Felpa – Abbandono

Felpa - Abbandono

Felpa - AbbandonoDicono che la notte porti consiglio, indipendentemente da come ci si senta in determinate circostanze. Anche quando, vittime di un’insonnia riflessa dalla luce della luna, si registrano in musica le pagine strappate di un libro, l’anatomia umana studiata con minuziosità, la condizione dell’anima, il ricordo di un’esperienza vissuta con gioia e mai abbastanza compianta, non necessariamente riconducibile ad una separazione volontaria. “Abbandono” può voler dire tante cose, “Abbandono” può squarciare il corpo di un individuo svelando il profondo dei suoi sentimenti, sinceri ed al contempo lontani da presunte dichiarazioni stantie, nate morte. “Abbandono”, semplicemente, è Felpa, dopo Magpie l’attuale monicker di Daniele Carretti, che, al di fuori dagli Offlaga Disco Pax, si rende fautore nel giro di dieci movimenti di un percorso che, dall’introduzione di Di giorno alla conclusione di Di notte, ha alla base di tutto lo shoegaze, ideale forma chiave attraverso la quale riassumere cotanto status vivendi.

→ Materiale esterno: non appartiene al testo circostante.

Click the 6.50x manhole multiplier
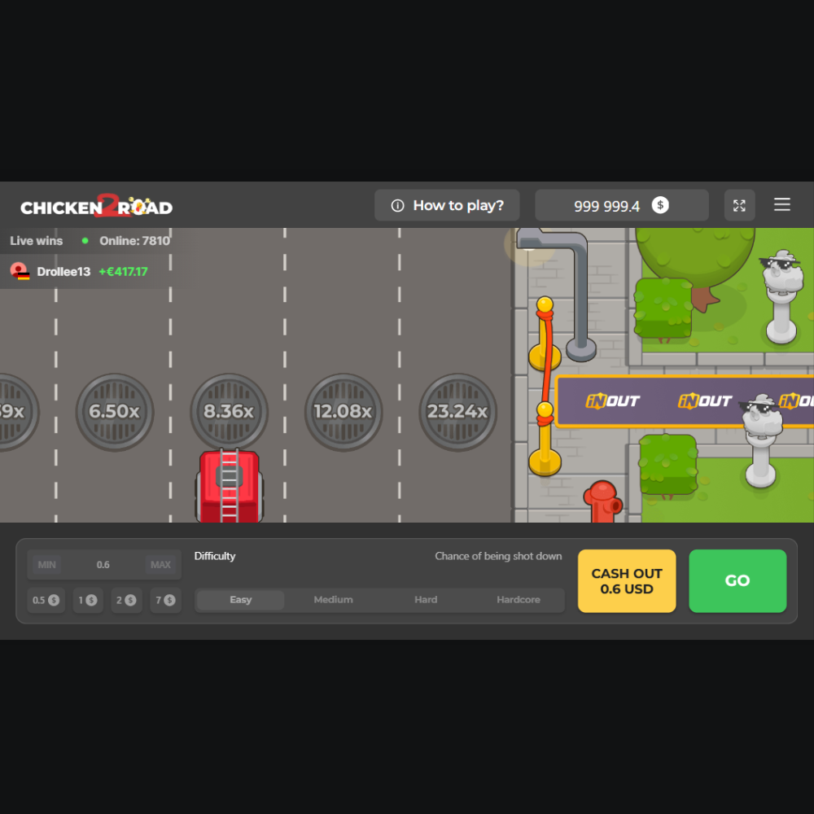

E, come per lo shoegaze, a fare da traino sono gli echi di una Hope Sandoval prima, durante e dopo i Mazzy Star (Non è facile, Quando poi), i Jesus and Mary Chain quasi interamente spogliati della loro anima rumorosa e rivestiti di un tocco onirico (L’ultima estate), parentesi lo-fi (Come mi vuoi), delle leggere dilatazioni post-rock (Dici che) e, tutt’attorno, tra soliloqui celanti il lato più intimo di se stessi (Solo), un’aura di stampo 60’s, quasi beatlesiana, come evidenziato soprattutto dall’intensità di un brano come Perdono. Ipotesi azzardata, ma forse più che adatta per rivelare lo spirito di un “Abbandono”, quello di Carretti, che riscalda non badando alle stagioni circostanti, ma curandosi solo del fatto di aver perseguito ogni obiettivo, dall’inizio alla fine.